Pressure


In more productive times this blog was churning out a respectable number of posts, was exposing spruikers, had a dollop of research and made a couple of funnies along the way. I was providing a service to the community I told myself - but then it stopped being easy. The daily hits stopped accelerating and the traffic gains stopped coming. I thought I'd hit a permanently high plateau, but then traffic started falling. I thought this blog would be different, but now the gains aren't coming like they used to, so what can I really achieve from this? When things were riding high I really thought I'd be in the game for the long-term, but now I'd be better off doing something else with my time. But the humiliation, no I can't quit, I'm a long-termer. I dunno maybe it was just the wrong time to get into blogging, but I read blogging goes in cycles, oh christ, what have I done? 

Yes, while comparable to the sloppy property investor letting one of his 'community service projects' go to rack and ruin, the slow down in this blog won't go on forever - hopefully. Especially when I always have dedicated fans like Craig to endlessly disappoint...
Hi!
I am a deeply cynical, hard to please, jaded journalist …. And I just love reading your blog!!!
I am a Tasmanian in exile in Melbourne where I sold my house in July 2008 trying to beat the cliff plunge I saw coming. No matter that it went up about 15% afterwards (it was beachside within 20km of the city) … I was right then - and you are right now!!
It is sad that so many people will be so badly burned when it happens … especially in Tassy, where they don't have so much spare wealth to burn (incidentally, Ballarat is like Launceston with 30,000 extra people … it seems like at least 15% of both towns are for sale on any one day).
Anyway, Kudos to you for the depth of research you do. I can only imagine how much real estate agents must hate you!!!
The mid section of Craig's email was hot, heavy and mildly erotic, so I'll save it for my own personal jollies, but Craig offered this in closing...
Anyway, a closing story on Melbourne real estate for you. I am now renting a 4x2 in Bayside Melbourne, two suburbs across from Brighton. The landlord bought it last year for $1.36 mill after being told by an agent he could rent it at $1,100 per week (4.2% yield) - after it sat empty for 4 months I got it for $900 per week (giving him a yield of 3.3%). Recently he had to replace the ducted heating system (around $5K) which he did not 'test' prior to purchase. Term deposits, meanwhile, have been paying around 6% ……  but mortgage rates are 8%ish. He is on a  hiding to nothing I reckon ….
Melbourne is interesting - there is a big market here in having people gear into $1-$1.5 mill properties using their self managed super funds. Its not enough to sacrifice today …. The spruikers want your retirement money too!!
Better men than me over at macrobusiness continue to discuss the Melbourne situation and what a rotten egg it is, so Craig's fortune - at the expense of his landlord - should come as no surprise.

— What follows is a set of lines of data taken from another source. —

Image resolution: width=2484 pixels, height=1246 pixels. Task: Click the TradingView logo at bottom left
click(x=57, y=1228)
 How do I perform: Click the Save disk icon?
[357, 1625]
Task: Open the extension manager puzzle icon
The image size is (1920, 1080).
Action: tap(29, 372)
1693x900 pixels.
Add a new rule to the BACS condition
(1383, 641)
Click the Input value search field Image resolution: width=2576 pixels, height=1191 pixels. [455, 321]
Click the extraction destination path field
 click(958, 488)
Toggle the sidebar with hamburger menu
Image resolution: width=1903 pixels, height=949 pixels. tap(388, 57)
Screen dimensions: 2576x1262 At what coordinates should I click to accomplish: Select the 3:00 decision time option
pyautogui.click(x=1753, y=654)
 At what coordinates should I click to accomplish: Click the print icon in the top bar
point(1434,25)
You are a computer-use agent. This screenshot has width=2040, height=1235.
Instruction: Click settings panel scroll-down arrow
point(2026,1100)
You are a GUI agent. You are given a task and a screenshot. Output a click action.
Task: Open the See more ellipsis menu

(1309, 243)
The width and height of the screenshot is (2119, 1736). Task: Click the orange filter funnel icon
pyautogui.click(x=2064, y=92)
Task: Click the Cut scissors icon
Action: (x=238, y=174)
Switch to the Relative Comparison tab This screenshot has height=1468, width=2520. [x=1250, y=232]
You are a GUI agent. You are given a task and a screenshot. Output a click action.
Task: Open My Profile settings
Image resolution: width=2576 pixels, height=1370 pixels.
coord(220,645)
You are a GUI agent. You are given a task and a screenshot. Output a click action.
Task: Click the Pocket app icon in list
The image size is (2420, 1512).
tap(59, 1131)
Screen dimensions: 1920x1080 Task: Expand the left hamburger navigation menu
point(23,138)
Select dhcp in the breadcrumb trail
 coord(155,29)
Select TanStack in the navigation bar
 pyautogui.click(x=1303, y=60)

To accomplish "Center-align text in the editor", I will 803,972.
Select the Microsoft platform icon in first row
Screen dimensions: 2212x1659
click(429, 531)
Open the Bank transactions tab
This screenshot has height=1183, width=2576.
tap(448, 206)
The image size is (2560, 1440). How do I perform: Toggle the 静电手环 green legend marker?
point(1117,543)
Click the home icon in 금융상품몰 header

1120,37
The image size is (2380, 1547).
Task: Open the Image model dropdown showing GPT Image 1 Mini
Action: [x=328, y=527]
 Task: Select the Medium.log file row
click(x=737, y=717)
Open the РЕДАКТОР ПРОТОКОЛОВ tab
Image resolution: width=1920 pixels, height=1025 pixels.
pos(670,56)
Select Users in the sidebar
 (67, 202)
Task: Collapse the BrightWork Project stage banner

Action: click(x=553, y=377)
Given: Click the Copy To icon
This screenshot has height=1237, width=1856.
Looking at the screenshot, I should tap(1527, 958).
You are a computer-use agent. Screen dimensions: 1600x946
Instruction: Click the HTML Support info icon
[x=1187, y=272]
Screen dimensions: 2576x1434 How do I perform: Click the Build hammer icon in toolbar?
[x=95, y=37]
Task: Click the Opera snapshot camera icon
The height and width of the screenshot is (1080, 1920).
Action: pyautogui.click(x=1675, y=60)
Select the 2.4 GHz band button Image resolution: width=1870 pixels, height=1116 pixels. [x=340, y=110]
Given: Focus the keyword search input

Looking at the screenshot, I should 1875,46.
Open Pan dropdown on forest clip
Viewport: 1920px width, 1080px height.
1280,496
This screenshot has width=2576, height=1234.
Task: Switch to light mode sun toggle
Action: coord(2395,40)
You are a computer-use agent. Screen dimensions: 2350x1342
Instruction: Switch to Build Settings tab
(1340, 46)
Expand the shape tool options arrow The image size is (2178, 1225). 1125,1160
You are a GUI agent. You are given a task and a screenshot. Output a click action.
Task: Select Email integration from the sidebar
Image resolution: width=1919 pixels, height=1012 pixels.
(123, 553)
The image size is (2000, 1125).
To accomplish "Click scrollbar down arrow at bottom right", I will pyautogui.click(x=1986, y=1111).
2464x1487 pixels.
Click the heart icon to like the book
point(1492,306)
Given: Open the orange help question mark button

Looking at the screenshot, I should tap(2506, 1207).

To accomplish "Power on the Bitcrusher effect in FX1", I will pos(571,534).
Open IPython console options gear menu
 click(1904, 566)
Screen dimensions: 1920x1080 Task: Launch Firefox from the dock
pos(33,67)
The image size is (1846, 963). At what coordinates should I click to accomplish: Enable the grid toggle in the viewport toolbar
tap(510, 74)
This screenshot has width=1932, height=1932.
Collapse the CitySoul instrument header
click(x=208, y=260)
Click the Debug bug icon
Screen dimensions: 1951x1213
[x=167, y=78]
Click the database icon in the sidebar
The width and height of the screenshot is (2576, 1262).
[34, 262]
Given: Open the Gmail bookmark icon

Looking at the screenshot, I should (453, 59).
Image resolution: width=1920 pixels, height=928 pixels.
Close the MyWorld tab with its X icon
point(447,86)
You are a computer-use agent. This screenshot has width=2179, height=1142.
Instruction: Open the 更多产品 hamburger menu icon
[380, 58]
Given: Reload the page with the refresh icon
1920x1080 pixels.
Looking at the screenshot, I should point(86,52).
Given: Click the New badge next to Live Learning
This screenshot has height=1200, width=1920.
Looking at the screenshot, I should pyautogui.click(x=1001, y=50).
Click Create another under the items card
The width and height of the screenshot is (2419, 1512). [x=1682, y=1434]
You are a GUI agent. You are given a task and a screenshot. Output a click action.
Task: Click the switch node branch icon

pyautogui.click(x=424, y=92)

In the midst of Craig's erotic interlude he wanted to know a little more about me. With apparently too much writing ability for anyone in real estate and too much humour for anyone involved in economics, I'd befuddled him. Essentially, the 'who' or 'what' matters little, this pestering blog came into existence after one too many, "Agent sees good times ahead" stories were churned out by lazy Tasmanian journalists.

Pretty simple really. Sure, any tired hack who wandered into the local barber shop, grabbed a few quotes and wrote, "Barber expects men will require haircuts soon", wouldn't attract my attention. Because a 'short back and sides' wouldn't require 25 years of debt servitude and like I always tell myself, "there's only a week between a good and a bad haircut." 

There's a lot longer to wait on escaping an ill-timed house purchase...

3x1 Eastern shore, Hobart. 284 days on the market  Wanted $450,000, now wants anything over $400,000. Paid $380,000 in September 2007.


Just on the market, 4x2. Wants an offer over $650,000, last sold for $645,000 in 2007. While further up the street another 4x2 has been biding its time - in hope of $650,000 - for the last 4-1/2 months.


Further east, 4x1, over a year listed. Wanted $380,000, wanted $349,000, now wants $300,000. Paid $300,000 in 2008.


Listings have peaked, but I can only assume for the moment. Spring is coming, public servants await their bullet and the debt used to purchase these illiquid, emotional traps, known as houses, remains. Some vendors cling to the belief of the greater fool riding towards their house on a white steed, money stuffed in the saddle bags, ready to rescue them from oblivion.

In real estate speak, the market looks to be revisiting the previous highs of 2007 and anyone buying above that level is probably riding that white steed.